This repository contains instructions for creating the reverberant LibriCHiME-5 dataset (metadata and audio files) for the UDASE task of the CHiME-7 challenge. The reverberant LibriCHiME-5 dataset is used for dev and eval only.
The process to create the reverberant LibriCHiME-5 dataset is detailed in this file. The code implements this process.
This repository was made publicly available after the end of the CHiME-7 challenge.

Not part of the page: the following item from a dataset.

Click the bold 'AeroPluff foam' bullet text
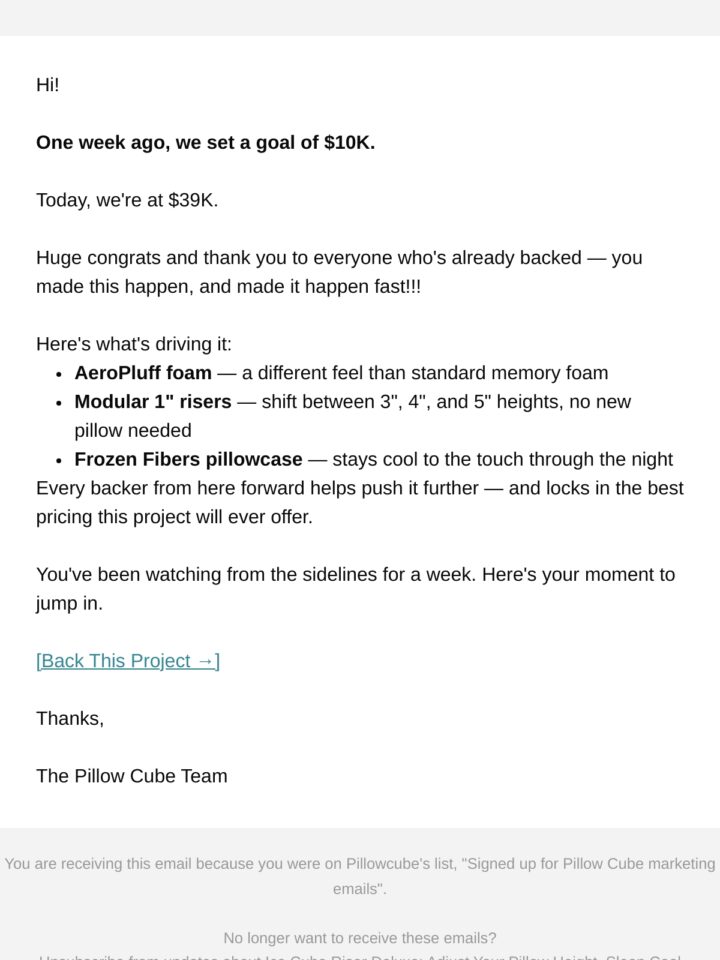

If you use this code in your research, please cite:
Leglaive, S., Borne, L., Tzinis, E., Sadeghi, M., Fraticelli, M., Wisdom, S., Pariente, M., Pressnitzer, D., & Hershey, J. R. (2023). The CHiME-7 UDASE task: Unsupervised domain adaptation for conversational speech enhancement. In 7th International Workshop on Speech Processing in Everyday Environments (CHiME).
You must first:
-
Follow the instruction of the CHiME-5 repository to extract audio segments from the original unlabeled CHiME-5 data.
-
Download the LibriSpeech dev-clean and test-clean data. Put the data in a folder with the following structure:
├── dev-clean │ ├── 1272 │ │ ├── 128104 │ │ │ ├── 1272-128104-0000.flac │ │ │ ├── ... ├── test-clean │ ├── 1089 │ │ ├── 134686 │ │ │ ├── 1089-134686-0000.flac │ │ │ ├── ...
-
Download the VoiceHome dataset.
# clone repository
git clone git@github.com:UDASE-CHiME2023/reverberant-LibriCHiME-5-internal.git
cd reverberant-LibriCHiME-5-internal
# activate CHiME environment
conda activate CHiME
- Set the paths in
paths.py
:udase_chime_5_audio_path
is the path to the audio segments that you should have previously extracted from the CHiME-5 data (see preparation section above).librispeech_path
is the path to the LibriSpeech dataset that you should have previously downloaded (see preparation section above).voicehome_path
is the path to the VoiceHome dataset that you should have previously downloaded (see preparation section above).reverberant_librichime_5_json_path
is the path to the metadata of the reverberant LibriCHiME-5 dataset, you do not need to change it.reverberant_librichime_5_audio_path
is the path where you want to store the reverberant LibriCHiME-5 dataset.
- Run
python create_audio_from_json.py
.
The dataset is split in dev
and eval
sets. For each set we have three subsets dependending on the maximum number of simultaneously-active speakers (1, 2 or 3)
At the path defined by the variable reverberant_librichime_5_audio_path
in path.py
, you should obtain:
├── dev
│ ├── 1 (3 561 files)
│ │ ├── [...]_mix.wav
│ │ ├── [...]_noise.wav
│ │ ├── [...]_speech.wav
│ ├── 2 (1 695 files)
│ │ ├── [...]_mix.wav
│ │ ├── [...]_noise.wav
│ │ ├── [...]_speech.wav
│ ├── 3 (195 files)
│ │ ├── [...]_mix.wav
│ │ ├── [...]_noise.wav
│ │ ├── [...]_speech.wav
├── eval
│ ├── 1 (4 182 files)
│ │ ├── [...]_mix.wav
│ │ ├── [...]_noise.wav
│ │ ├── [...]_speech.wav
│ ├── 2 (1 482 files)
│ │ ├── [...]_mix.wav
│ │ ├── [...]_noise.wav
│ │ ├── [...]_speech.wav
│ ├── 3 (192 files)
│ │ ├── [...]_mix.wav
│ │ ├── [...]_noise.wav
│ │ ├── [...]_speech.wav
For each mixture in the dataset:
[...]_mix.wav
is the speech+noise mixture;[...]_speech.wav
is the reference speech signal;[...]_noise.wav
is the reference noise signal.
Summing the reference speech and noise signals gives the mixture signal.
As the original CHiME-5 recordings, these audio signals are not normalized.